Items from a dataset
┄┄┄┄┄┄┄┄┄┄┄┄┄┄┄┄┄┄┄┄

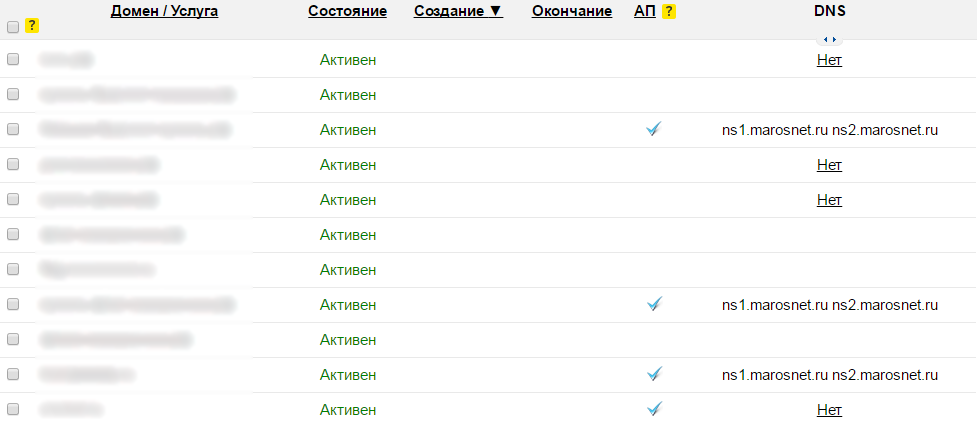Viewport: 977px width, 423px height.
Task: Tick the checkbox in the sixth domain row
Action: (13, 234)
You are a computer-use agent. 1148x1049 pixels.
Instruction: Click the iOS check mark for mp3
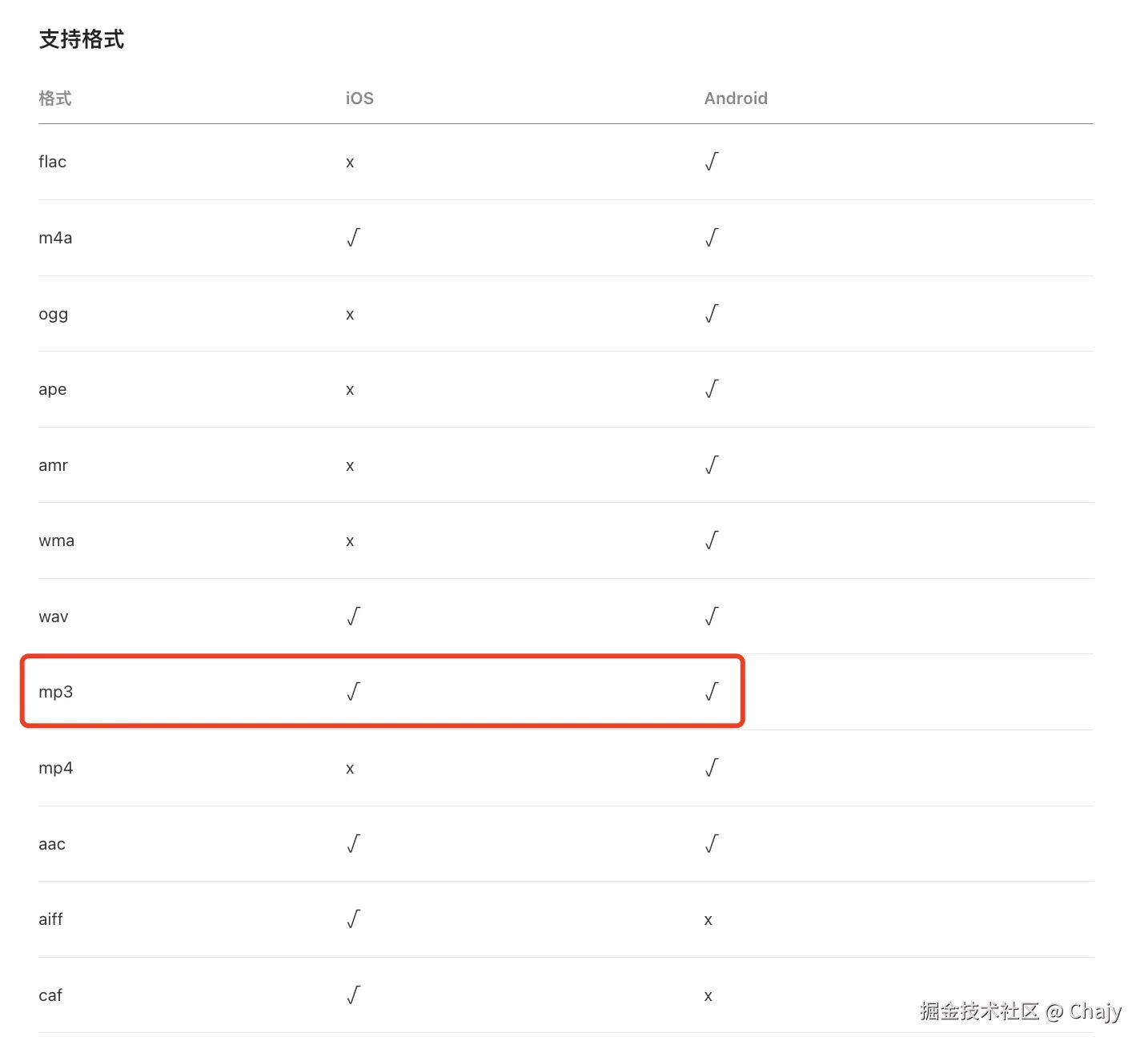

┄┄┄┄┄┄┄┄┄┄┄┄┄┄┄┄┄┄┄┄

_Work to be completed_
Write out, exactly and with nothing added, every line from the one that holds "You are a computer-use" to the end of the entries above; pictures stay out.

_Result_
You are a computer-use agent. 1148x1049 pixels.
Instruction: Click the iOS check mark for mp3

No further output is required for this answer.